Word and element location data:
....

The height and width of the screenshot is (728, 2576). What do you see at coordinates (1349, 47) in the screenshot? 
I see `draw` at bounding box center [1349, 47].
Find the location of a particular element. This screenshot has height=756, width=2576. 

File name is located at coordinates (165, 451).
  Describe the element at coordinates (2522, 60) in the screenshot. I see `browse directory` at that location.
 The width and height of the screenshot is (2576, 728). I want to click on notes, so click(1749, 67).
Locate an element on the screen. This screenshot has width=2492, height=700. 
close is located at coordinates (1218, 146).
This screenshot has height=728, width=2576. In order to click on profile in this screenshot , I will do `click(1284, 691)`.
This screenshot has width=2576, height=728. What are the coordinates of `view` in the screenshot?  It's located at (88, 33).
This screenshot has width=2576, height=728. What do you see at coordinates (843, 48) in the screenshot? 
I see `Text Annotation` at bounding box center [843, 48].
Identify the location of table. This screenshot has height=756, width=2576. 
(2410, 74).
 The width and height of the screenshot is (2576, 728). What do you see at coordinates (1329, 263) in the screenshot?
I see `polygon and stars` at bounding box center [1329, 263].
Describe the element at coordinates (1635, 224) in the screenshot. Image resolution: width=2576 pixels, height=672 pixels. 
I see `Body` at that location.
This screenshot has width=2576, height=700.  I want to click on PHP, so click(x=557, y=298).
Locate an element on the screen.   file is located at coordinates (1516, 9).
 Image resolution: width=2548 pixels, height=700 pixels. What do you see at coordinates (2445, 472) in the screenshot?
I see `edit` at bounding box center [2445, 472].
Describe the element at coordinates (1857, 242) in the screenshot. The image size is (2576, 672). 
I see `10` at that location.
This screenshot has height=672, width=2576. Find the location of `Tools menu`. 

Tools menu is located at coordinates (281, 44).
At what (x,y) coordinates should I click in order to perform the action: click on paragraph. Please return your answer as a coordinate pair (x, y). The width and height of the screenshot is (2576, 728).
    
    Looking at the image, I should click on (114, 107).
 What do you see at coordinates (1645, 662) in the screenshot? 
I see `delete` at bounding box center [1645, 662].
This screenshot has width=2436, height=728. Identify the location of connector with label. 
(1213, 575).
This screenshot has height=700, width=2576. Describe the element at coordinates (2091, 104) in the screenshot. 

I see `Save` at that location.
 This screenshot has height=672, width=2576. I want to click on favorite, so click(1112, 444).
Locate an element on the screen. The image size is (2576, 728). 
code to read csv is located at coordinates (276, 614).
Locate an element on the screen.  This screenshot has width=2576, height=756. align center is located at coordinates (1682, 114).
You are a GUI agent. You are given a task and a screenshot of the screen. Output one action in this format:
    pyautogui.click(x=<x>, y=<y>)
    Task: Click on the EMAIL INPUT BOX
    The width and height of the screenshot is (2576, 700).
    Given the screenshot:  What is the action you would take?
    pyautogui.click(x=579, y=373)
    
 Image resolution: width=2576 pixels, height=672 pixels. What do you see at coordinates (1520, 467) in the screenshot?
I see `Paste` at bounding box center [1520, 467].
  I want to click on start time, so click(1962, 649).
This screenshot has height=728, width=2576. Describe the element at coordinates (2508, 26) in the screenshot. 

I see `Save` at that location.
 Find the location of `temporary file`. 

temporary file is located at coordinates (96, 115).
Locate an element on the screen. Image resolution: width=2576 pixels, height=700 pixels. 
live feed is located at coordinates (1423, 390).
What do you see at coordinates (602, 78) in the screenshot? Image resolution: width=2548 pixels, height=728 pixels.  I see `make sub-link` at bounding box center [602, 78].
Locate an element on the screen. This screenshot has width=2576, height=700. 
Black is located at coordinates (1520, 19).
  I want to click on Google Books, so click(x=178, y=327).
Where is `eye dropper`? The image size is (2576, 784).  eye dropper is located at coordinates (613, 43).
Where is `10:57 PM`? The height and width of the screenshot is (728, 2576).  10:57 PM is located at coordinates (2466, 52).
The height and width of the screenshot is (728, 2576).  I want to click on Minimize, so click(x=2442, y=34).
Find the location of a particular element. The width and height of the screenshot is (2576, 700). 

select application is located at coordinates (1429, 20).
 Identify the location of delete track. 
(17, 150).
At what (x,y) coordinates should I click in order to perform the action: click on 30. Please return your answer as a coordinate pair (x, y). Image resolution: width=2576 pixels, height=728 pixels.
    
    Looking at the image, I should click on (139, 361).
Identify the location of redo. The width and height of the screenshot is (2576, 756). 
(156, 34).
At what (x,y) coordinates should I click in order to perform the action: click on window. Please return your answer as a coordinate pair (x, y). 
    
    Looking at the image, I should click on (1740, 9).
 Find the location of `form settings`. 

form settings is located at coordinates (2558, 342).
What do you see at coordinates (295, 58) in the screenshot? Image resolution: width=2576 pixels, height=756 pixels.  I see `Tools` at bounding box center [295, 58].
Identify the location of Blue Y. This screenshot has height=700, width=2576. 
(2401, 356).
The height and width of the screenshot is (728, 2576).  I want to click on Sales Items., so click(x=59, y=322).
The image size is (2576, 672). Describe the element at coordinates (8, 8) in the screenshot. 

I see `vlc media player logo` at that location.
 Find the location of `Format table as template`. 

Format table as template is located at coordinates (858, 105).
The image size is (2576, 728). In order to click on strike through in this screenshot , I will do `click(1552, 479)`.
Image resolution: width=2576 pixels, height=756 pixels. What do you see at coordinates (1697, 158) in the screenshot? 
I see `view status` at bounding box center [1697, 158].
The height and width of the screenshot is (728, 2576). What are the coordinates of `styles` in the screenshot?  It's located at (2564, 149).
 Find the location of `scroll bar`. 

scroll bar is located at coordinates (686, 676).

....

→ **TO DO**: Copy out all of the material above word for word, without changing any line.

→ **RESPONSE FOR THIS EXERCISE**:
The height and width of the screenshot is (728, 2576). What do you see at coordinates (1349, 47) in the screenshot? 
I see `draw` at bounding box center [1349, 47].
Find the location of a particular element. This screenshot has height=756, width=2576. 

File name is located at coordinates (165, 451).
  Describe the element at coordinates (2522, 60) in the screenshot. I see `browse directory` at that location.
 The width and height of the screenshot is (2576, 728). I want to click on notes, so click(1749, 67).
Locate an element on the screen. This screenshot has width=2492, height=700. 
close is located at coordinates (1218, 146).
This screenshot has height=728, width=2576. In order to click on profile in this screenshot , I will do `click(1284, 691)`.
This screenshot has width=2576, height=728. What are the coordinates of `view` in the screenshot?  It's located at (88, 33).
This screenshot has width=2576, height=728. What do you see at coordinates (843, 48) in the screenshot? 
I see `Text Annotation` at bounding box center [843, 48].
Identify the location of table. This screenshot has height=756, width=2576. 
(2410, 74).
 The width and height of the screenshot is (2576, 728). What do you see at coordinates (1329, 263) in the screenshot?
I see `polygon and stars` at bounding box center [1329, 263].
Describe the element at coordinates (1635, 224) in the screenshot. Image resolution: width=2576 pixels, height=672 pixels. 
I see `Body` at that location.
This screenshot has width=2576, height=700.  I want to click on PHP, so click(x=557, y=298).
Locate an element on the screen.   file is located at coordinates (1516, 9).
 Image resolution: width=2548 pixels, height=700 pixels. What do you see at coordinates (2445, 472) in the screenshot?
I see `edit` at bounding box center [2445, 472].
Describe the element at coordinates (1857, 242) in the screenshot. The image size is (2576, 672). 
I see `10` at that location.
This screenshot has height=672, width=2576. Find the location of `Tools menu`. 

Tools menu is located at coordinates (281, 44).
At what (x,y) coordinates should I click in order to perform the action: click on paragraph. Please return your answer as a coordinate pair (x, y). The width and height of the screenshot is (2576, 728).
    
    Looking at the image, I should click on (114, 107).
 What do you see at coordinates (1645, 662) in the screenshot? 
I see `delete` at bounding box center [1645, 662].
This screenshot has width=2436, height=728. Identify the location of connector with label. 
(1213, 575).
This screenshot has height=700, width=2576. Describe the element at coordinates (2091, 104) in the screenshot. 

I see `Save` at that location.
 This screenshot has height=672, width=2576. I want to click on favorite, so click(1112, 444).
Locate an element on the screen. The image size is (2576, 728). 
code to read csv is located at coordinates (276, 614).
Locate an element on the screen.  This screenshot has width=2576, height=756. align center is located at coordinates (1682, 114).
You are a GUI agent. You are given a task and a screenshot of the screen. Output one action in this format:
    pyautogui.click(x=<x>, y=<y>)
    Task: Click on the EMAIL INPUT BOX
    The width and height of the screenshot is (2576, 700).
    Given the screenshot:  What is the action you would take?
    pyautogui.click(x=579, y=373)
    
 Image resolution: width=2576 pixels, height=672 pixels. What do you see at coordinates (1520, 467) in the screenshot?
I see `Paste` at bounding box center [1520, 467].
  I want to click on start time, so click(1962, 649).
This screenshot has height=728, width=2576. Describe the element at coordinates (2508, 26) in the screenshot. 

I see `Save` at that location.
 Find the location of `temporary file`. 

temporary file is located at coordinates (96, 115).
Locate an element on the screen. Image resolution: width=2576 pixels, height=700 pixels. 
live feed is located at coordinates (1423, 390).
What do you see at coordinates (602, 78) in the screenshot? Image resolution: width=2548 pixels, height=728 pixels.  I see `make sub-link` at bounding box center [602, 78].
Locate an element on the screen. This screenshot has width=2576, height=700. 
Black is located at coordinates (1520, 19).
  I want to click on Google Books, so click(x=178, y=327).
Where is `eye dropper`? The image size is (2576, 784).  eye dropper is located at coordinates (613, 43).
Where is `10:57 PM`? The height and width of the screenshot is (728, 2576).  10:57 PM is located at coordinates (2466, 52).
The height and width of the screenshot is (728, 2576).  I want to click on Minimize, so click(x=2442, y=34).
Find the location of a particular element. The width and height of the screenshot is (2576, 700). 

select application is located at coordinates (1429, 20).
 Identify the location of delete track. 
(17, 150).
At what (x,y) coordinates should I click in order to perform the action: click on 30. Please return your answer as a coordinate pair (x, y). Image resolution: width=2576 pixels, height=728 pixels.
    
    Looking at the image, I should click on (139, 361).
Identify the location of redo. The width and height of the screenshot is (2576, 756). 
(156, 34).
At what (x,y) coordinates should I click in order to perform the action: click on window. Please return your answer as a coordinate pair (x, y). 
    
    Looking at the image, I should click on (1740, 9).
 Find the location of `form settings`. 

form settings is located at coordinates (2558, 342).
What do you see at coordinates (295, 58) in the screenshot? Image resolution: width=2576 pixels, height=756 pixels.  I see `Tools` at bounding box center [295, 58].
Identify the location of Blue Y. This screenshot has height=700, width=2576. 
(2401, 356).
The height and width of the screenshot is (728, 2576).  I want to click on Sales Items., so click(x=59, y=322).
The image size is (2576, 672). Describe the element at coordinates (8, 8) in the screenshot. 

I see `vlc media player logo` at that location.
 Find the location of `Format table as template`. 

Format table as template is located at coordinates (858, 105).
The image size is (2576, 728). In order to click on strike through in this screenshot , I will do `click(1552, 479)`.
Image resolution: width=2576 pixels, height=756 pixels. What do you see at coordinates (1697, 158) in the screenshot? 
I see `view status` at bounding box center [1697, 158].
The height and width of the screenshot is (728, 2576). What are the coordinates of `styles` in the screenshot?  It's located at (2564, 149).
 Find the location of `scroll bar`. 

scroll bar is located at coordinates (686, 676).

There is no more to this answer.